(Raw data)
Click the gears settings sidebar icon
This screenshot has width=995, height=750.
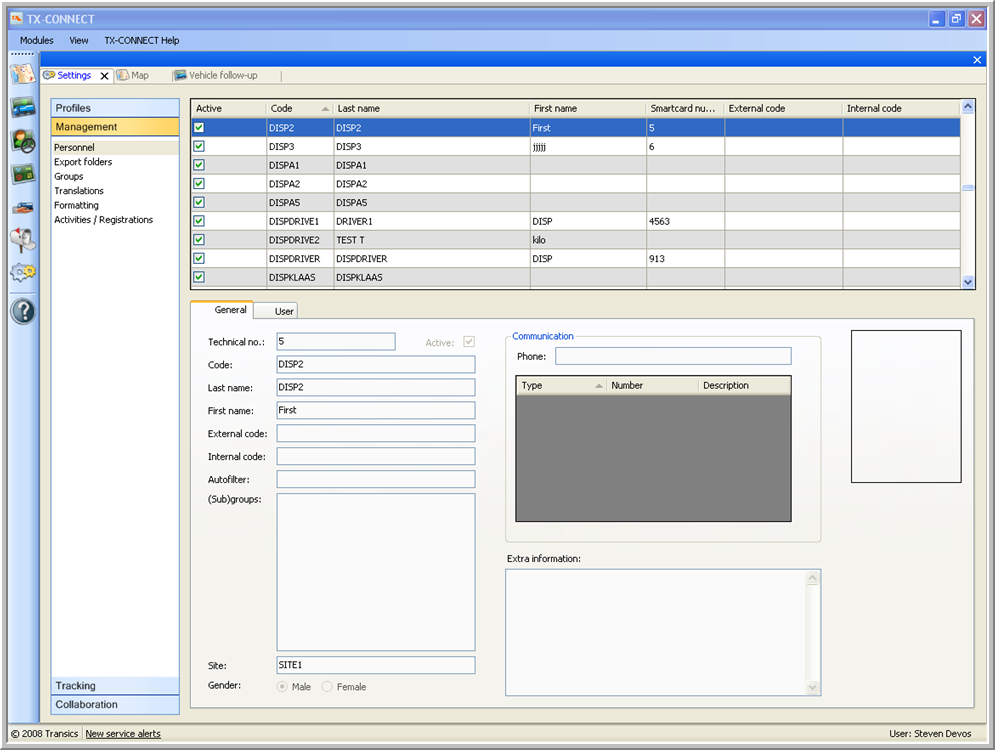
(End Raw data)
(Raw data)
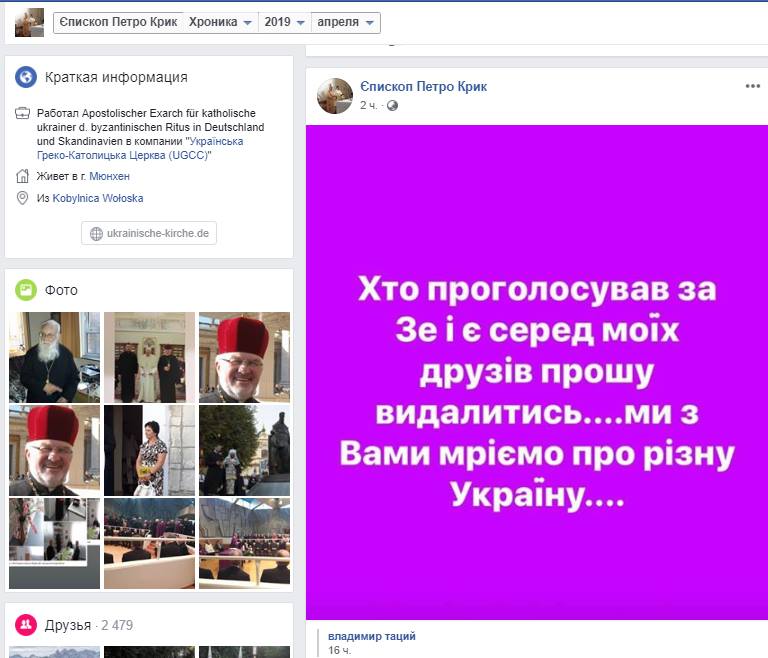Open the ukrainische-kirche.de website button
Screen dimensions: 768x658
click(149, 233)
(End Raw data)
(Raw data)
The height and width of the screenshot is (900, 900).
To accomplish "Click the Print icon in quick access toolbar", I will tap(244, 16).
(End Raw data)
◆ Task to carry out
The lines to extract from the data above begin with the line containing "Click the gears settings sidebar icon" and end with the line containing "This screenshot has width=995, height=750.". Extract them exactly, including both.

◆ Answer for the task
Click the gears settings sidebar icon
This screenshot has width=995, height=750.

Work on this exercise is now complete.